DATA EXCERPTS section start

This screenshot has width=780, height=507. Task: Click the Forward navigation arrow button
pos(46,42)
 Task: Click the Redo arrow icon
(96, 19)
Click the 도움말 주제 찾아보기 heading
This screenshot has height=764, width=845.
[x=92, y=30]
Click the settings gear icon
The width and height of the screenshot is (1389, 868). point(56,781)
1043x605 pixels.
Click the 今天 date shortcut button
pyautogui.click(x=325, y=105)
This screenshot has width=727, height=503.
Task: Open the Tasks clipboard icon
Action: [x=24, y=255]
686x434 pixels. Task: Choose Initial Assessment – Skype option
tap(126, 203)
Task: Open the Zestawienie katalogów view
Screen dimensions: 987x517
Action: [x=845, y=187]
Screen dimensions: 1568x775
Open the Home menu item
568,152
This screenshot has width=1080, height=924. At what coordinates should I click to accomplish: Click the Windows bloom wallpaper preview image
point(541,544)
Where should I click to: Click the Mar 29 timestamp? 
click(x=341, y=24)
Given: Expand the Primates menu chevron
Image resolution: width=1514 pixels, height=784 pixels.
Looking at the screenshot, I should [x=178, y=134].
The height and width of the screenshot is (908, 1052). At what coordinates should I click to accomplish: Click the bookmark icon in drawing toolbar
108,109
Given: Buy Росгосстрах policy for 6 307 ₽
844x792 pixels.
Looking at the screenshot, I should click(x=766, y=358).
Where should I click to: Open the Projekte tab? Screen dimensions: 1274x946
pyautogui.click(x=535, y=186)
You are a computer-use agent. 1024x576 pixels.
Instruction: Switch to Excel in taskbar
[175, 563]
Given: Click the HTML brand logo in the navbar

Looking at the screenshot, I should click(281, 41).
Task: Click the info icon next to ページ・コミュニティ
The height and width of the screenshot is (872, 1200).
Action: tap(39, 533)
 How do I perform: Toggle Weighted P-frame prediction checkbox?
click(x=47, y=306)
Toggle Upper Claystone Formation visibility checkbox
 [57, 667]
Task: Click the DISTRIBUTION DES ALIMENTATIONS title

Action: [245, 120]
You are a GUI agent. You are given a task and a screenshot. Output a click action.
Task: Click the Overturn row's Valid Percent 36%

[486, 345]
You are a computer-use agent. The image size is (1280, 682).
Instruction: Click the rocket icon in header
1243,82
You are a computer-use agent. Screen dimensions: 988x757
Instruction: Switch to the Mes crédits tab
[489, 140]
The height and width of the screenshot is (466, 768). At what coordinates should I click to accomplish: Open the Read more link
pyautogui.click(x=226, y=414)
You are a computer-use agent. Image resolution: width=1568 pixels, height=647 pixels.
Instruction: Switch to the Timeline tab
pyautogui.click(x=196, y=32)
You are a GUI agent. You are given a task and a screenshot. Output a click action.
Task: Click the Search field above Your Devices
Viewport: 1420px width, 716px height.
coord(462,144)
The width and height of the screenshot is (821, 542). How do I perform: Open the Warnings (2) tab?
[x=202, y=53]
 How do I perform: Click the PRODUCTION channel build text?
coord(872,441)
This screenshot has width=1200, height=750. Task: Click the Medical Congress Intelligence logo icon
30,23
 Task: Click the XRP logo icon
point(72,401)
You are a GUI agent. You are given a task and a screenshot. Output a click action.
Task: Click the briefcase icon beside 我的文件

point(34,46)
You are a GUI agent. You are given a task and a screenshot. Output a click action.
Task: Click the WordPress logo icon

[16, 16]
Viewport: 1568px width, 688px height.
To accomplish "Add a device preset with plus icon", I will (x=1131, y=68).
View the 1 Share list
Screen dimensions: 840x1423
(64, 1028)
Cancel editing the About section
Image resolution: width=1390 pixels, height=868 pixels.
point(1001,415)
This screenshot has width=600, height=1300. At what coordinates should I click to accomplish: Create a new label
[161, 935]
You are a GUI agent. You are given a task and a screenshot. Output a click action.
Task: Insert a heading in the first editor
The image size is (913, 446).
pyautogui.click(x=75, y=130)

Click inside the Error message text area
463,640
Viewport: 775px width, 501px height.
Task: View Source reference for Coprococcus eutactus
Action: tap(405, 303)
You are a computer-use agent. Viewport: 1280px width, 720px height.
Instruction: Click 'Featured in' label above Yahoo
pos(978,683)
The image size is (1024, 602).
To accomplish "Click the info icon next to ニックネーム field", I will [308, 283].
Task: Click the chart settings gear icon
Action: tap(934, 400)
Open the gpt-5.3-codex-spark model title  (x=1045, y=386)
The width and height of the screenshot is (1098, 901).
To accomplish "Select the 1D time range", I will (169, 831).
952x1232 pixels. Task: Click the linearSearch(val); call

DATA EXCERPTS section end

▶ _THE PROBLEM_: For each line of the data that has the word "computer", report that line.

▶ _RESULT OF THE TASK_:
You are a computer-use agent. 1024x576 pixels.
You are a computer-use agent. The image size is (1280, 682).
You are a computer-use agent. Screen dimensions: 988x757
You are a computer-use agent. Image resolution: width=1568 pixels, height=647 pixels.
You are a computer-use agent. Viewport: 1280px width, 720px height.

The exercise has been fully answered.